Check out a demo at https://a5308y.github.io/Methodoly
Compile the app with elm-make Main.elm --output main.js
. There is no
hotloading yet. Then open index.html
in your browser. No need to run a server
yet. The app uses a simple json storage. For now it's http://myjson.com/api (https://github.com/lramoth/myjson), but it could be our own Server.
For development it might be helpful to include the debug flag:
elm-make Main.elm --output main.js --debug
Use google-closure-compiler-js main.js > minified.js
to minify the js result.
npm install -g google-closure-compiler-js
to install the compiler.
We use http://fezvrasta.github.io/bootstrap-material-design/docs/4.0 to allow a material design look while using elm-bootstrap to have typesafe styling I can understand. This means we're not getting to use everything. For example condensed list groups are hard because elm-boostrap does not allow a custom class for list groups, but that would be necessary for a condensed list group. We can always give up type safety and right the classes manually where we really want a feature though.

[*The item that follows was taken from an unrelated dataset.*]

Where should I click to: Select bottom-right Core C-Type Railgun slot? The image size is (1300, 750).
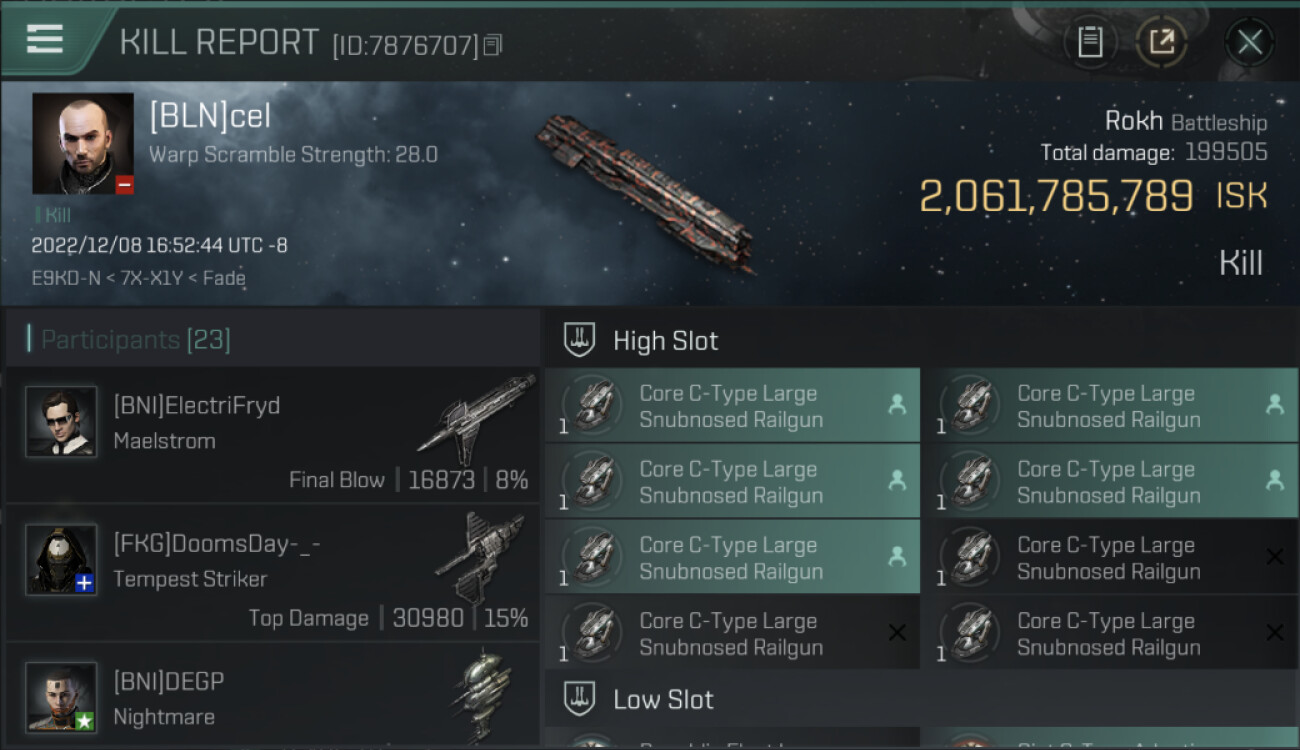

Adjust bootstrap settings (like colors) by editing bootstrap/scss/_custom.scss
.
To compile the stylesheets run npm run build:css
in the bootstrap folder and
copy the resulting file from bootstrap/dist/css
to the file imported in
index.html. If you didn't before you will have to run npm install
.
Use http://material.io/tools/icons to explore icons of the robot font that can be used easily in the app.
Opaque store and opaque ids. Workflows should never access anything else than store and their own model. Possibly at one point we'll introduce something like elm-taco.
The key components of the app are the workflows. They should be independent, be based on an already existing and tried methodology like GTD, Pomodoro, autofocus, ... and include a short description of how and why they work with a link to their theory. Why are they helpful to a human and what is their goal.